* PROBLEM TO SOLVE: Where a line below has the string "pencil" in it, include it in the count, and give that count alone.

Items from a data source:
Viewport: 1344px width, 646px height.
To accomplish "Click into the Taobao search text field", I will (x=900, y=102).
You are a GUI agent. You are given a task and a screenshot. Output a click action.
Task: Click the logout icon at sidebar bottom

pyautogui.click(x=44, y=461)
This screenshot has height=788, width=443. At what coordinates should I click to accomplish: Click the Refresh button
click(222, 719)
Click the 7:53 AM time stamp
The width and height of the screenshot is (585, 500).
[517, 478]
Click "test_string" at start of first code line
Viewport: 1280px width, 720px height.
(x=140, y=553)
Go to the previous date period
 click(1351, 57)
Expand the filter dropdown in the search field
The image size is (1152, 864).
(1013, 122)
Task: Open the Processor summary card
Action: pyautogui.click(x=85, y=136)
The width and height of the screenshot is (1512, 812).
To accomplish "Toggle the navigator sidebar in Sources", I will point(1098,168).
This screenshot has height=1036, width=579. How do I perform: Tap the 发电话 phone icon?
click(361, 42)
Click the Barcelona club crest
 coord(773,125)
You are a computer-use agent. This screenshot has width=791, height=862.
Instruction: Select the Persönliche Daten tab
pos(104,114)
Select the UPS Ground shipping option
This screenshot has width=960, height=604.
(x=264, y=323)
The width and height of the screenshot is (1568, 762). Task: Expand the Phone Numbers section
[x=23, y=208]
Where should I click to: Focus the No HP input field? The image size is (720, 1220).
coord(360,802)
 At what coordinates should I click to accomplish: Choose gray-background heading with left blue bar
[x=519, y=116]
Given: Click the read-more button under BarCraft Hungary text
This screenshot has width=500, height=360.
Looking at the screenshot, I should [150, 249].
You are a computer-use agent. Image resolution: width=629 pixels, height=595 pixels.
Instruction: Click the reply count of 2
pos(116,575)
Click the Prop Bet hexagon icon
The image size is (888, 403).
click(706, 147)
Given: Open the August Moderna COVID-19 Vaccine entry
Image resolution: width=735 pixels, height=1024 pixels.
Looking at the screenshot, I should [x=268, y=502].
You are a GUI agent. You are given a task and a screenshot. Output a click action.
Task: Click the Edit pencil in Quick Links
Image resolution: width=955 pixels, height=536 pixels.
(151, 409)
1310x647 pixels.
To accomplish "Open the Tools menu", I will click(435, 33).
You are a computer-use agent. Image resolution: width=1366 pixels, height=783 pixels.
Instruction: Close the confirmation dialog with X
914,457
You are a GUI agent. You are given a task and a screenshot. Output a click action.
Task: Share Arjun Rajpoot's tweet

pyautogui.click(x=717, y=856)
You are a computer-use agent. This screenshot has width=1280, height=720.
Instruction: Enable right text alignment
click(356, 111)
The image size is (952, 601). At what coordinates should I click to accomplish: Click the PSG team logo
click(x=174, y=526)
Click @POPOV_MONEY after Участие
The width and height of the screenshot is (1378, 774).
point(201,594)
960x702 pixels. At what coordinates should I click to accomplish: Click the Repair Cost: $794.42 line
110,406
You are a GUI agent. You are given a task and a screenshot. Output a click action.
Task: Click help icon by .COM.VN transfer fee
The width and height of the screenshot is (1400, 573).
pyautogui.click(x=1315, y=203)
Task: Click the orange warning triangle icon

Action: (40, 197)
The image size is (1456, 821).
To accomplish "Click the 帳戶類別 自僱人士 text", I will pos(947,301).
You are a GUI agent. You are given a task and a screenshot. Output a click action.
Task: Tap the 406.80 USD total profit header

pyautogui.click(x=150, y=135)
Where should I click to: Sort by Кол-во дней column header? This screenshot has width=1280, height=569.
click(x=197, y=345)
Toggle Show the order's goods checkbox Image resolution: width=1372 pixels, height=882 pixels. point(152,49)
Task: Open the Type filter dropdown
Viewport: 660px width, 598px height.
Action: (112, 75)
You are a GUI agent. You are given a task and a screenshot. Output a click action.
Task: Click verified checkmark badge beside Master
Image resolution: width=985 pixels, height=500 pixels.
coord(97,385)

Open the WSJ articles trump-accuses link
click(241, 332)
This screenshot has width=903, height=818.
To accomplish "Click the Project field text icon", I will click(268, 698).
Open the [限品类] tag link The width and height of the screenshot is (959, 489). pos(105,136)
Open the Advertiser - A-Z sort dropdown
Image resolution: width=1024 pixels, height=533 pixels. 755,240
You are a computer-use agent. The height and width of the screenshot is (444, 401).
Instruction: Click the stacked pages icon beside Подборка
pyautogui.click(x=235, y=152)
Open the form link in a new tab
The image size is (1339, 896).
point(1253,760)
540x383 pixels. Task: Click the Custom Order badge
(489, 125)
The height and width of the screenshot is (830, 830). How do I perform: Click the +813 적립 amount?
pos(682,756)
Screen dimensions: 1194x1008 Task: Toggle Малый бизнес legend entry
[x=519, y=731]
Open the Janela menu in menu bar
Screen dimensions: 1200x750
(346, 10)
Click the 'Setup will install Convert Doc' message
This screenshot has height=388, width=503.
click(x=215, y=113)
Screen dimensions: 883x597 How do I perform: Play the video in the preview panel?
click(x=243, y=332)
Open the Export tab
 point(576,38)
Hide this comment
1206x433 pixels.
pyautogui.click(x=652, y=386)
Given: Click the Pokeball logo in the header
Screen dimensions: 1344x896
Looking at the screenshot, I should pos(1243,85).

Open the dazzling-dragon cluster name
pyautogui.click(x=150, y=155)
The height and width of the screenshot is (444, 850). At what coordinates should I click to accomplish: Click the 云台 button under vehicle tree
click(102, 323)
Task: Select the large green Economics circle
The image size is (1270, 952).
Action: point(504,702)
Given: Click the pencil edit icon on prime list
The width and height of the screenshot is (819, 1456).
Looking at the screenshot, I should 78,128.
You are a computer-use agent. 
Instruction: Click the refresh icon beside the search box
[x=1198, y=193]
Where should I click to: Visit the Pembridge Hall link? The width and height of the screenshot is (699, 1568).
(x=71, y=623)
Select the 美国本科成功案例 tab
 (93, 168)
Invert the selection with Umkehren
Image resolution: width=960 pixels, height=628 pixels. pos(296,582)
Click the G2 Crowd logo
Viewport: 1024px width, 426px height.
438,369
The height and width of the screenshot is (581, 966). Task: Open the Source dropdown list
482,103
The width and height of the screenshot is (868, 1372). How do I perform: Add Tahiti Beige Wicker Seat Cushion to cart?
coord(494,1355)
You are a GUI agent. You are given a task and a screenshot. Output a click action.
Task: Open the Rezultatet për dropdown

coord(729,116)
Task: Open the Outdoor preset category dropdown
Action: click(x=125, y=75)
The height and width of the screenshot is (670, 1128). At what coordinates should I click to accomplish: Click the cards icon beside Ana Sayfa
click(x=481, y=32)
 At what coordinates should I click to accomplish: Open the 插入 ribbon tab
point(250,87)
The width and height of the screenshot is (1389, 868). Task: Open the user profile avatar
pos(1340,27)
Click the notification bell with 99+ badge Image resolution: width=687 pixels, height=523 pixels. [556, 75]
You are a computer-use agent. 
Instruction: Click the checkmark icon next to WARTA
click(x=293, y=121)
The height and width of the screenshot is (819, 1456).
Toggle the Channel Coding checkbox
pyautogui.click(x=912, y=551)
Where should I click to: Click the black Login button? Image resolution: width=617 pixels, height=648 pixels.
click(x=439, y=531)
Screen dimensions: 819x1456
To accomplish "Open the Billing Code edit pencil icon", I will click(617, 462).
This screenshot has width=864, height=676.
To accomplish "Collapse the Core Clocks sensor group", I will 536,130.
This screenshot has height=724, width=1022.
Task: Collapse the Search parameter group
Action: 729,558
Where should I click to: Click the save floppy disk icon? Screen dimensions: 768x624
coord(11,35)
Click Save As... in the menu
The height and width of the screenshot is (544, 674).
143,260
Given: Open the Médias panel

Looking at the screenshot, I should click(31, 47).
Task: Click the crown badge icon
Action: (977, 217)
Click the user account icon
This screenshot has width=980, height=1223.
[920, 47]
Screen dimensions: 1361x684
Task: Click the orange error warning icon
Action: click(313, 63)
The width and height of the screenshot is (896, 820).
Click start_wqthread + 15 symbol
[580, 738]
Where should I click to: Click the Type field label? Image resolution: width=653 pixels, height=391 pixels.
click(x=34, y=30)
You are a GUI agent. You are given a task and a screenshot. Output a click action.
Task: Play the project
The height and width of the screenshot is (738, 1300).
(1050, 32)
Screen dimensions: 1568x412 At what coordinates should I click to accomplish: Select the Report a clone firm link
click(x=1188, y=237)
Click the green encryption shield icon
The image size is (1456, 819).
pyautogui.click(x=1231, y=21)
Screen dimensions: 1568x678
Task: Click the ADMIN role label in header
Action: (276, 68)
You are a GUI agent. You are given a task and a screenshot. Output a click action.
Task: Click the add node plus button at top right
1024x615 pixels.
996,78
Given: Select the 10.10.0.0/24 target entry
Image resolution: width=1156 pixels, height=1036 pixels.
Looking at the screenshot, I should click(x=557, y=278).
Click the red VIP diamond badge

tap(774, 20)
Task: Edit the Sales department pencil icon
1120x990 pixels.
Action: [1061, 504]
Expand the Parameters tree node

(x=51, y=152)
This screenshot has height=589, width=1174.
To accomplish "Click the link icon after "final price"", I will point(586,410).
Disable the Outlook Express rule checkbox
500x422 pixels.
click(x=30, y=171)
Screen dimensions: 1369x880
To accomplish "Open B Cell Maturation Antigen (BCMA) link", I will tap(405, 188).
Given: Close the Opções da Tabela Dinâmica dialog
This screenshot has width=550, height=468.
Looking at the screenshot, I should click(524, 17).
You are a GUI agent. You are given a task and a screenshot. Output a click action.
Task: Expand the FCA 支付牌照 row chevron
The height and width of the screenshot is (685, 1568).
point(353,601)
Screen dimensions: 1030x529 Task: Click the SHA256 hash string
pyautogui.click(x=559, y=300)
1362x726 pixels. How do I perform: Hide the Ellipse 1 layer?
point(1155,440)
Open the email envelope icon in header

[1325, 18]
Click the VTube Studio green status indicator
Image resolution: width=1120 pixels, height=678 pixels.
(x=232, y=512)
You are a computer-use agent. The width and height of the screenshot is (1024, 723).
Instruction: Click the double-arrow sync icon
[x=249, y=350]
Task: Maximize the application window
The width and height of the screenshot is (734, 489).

* YOUR RESPONSE: 4